I do not really know what I was thinking when I picked up this book. Antonio Banderas? No, I am not a fan. The book cover? Not really. The Pulitzer? Could be.
This is the first Pulitzer winner that fell short of my expectations. I found it a huge drag. Read on if you are interested to find out why and if you wish to prove me wrong.
It’s such a struggle for me to write about something that I am either not fond of or not totally against. As far as I can recall, the novel is about two brothers who rise amidst various adversities to become musicians. I do not remember if they ever get a record deal, but I am sure that the novel is mostly about memoirs.
I think one of the brothers recently died while the other one is contemplating suicide inside a hotel room. Do not trust me with these details because I cannot clearly remember. I do not even remember their names. I could always use search engines to help me out, but that would defeat the purpose of this blog.
But there’s one thing that I am sure of. Thanks to this book, I learned the Spanish word for penis. Pinga. Pinga, pinga, pinga. Well, that is the vulgar translation, and this vulgar translation is peppered on the novel every after two pages or so. Everyone in this novel is obsessed with pinga, particularly the size of one’s pinga. Of course, the two brothers are well-endowed. I am not sure who has the longer one, but yes, one can get a mouthful. Or fistful, assful, vaginaful, if there are such words.
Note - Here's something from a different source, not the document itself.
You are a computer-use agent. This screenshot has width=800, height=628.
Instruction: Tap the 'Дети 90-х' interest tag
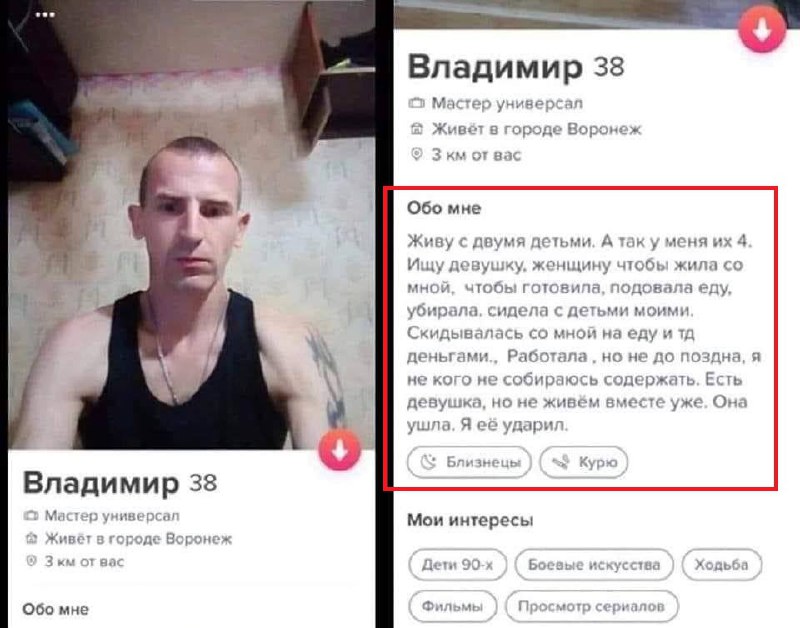[x=458, y=565]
And I could go on and on about pingas. There’s sex here, there, in the car, in multitudes of hotel rooms, in dressing rooms, I think. I do not even recall who these girls are and what are they to the characters. I do remember one scene about the boys’ mother. No, this is not incestuous, but it’s something that disturbs me up to now. One of the brothers showed his erect penis to the unsuspecting mom during his pubertal stage. The mother feigned anger and chased that son to give him a spanking. Deep inside though, the mother was happy and proud, muttering that her son is already a man.
Huh? I know that this sense of happiness and pride exhibited by the mom is purely filial, but I still get bothered. I cannot ever show my erect penis to my mom and sisters. Well, me and my male cousins used to swap penis sizes when we were kids, but that’s it. That I understand, the curiosity with one’s sexuality, but not the act of showing a boner to your parents.
And another scene where one of the boys was masturbating in a bath tub filled with clear water. The semen spurted underneath the water’s surface like white octopus ink. White octopus ink. Those were the exact words. I might have disarranged them, like octopus ink in white or white ink of an octopus. Those three words are engraved in my mind, and the truth is, I am always reminded of this scene when I see porn in the shower or any body of water.
Perhaps that’s the only effect that this novel has on me.
Why are people obsessed with penis size? A lot of people always say that size does not matter. Performance does.
Performance does? Well, size does matter. People, particularly women with loving yet poorly endowed partners and men who were spared such a gift, resort to that excuse about performing above anything else. This issue on size should have been mundane long, long time ago, but since it matters, people cannot put it to rest. Even fictional heroes are portrayed with huge penises. I cannot think of any example, but I’m sure they are.
Can anyone even say without shame that hey, I’ve got a small dick? I do not think so, especially for the sake of telling the truth. And really, who, among all the men of the world, doesn’t want to have a good-sized penis?
Do you see now how this book affects me?